Gary Kamiya of The San Francisco Examiner observed, "After watching this film, you feel as if Martin Luther had hammered every one of his 95 theses onto various parts of your anatomy, using dull thumbtacks. And although Priest is not without intelligence, humor and pathos, in the end it's little more than a tendentious melodrama. One can sympathize with [its] progressive politics ... and still feel that director Antonia Bird and screenwriter Jimmy McGovern have made things much too easy for themselves ... Priest is less a work of art than an Op-ed piece; as such, whatever virtues it has existed in the sociological sphere, not the aesthetic."
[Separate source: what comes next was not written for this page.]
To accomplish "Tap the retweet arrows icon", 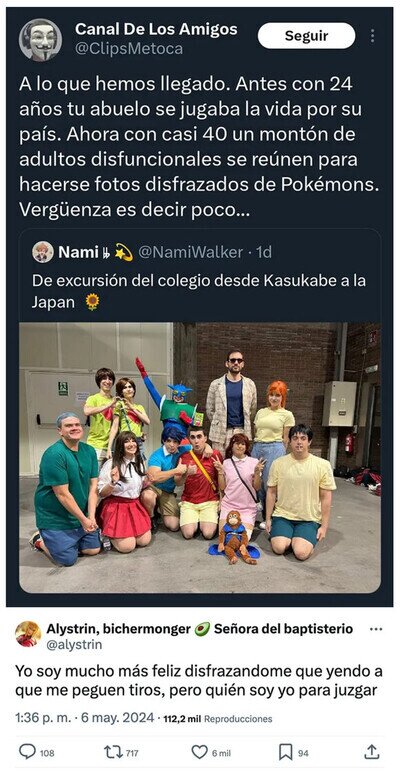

Rita Kempley of The Washington Post said, "Part soap opera and part propaganda, this sometimes affecting drama presents a one-sided examination of the church's teachings on homosexuality and the celibacy of its clergy ... Roache, a veteran of British stage and television, gives a stirring performance, which crests in the film's transcendent finale. Beautifully sustained by the actors and well directed by Bird, this last scene is an emotional epiphany for both the characters and the audience, all bathed in the balm of forgiveness."

===Box office===
Opening on eight screens in the United States, it grossed $113,430 on its opening weekend, and eventually grossed $4,165,845 in the US and Canada. In the UK, the film grossed £1,047,215.

==Accolades==
The film was nominated for the BAFTA Award for Best British Film but lost to Shallow Grave. It won the People's Choice Award at the 1994 Toronto International Film Festival, was named Best New British Feature at the 1994 Edinburgh International Film Festival, and won the Teddy Award at the 1995 Berlin International Film Festival.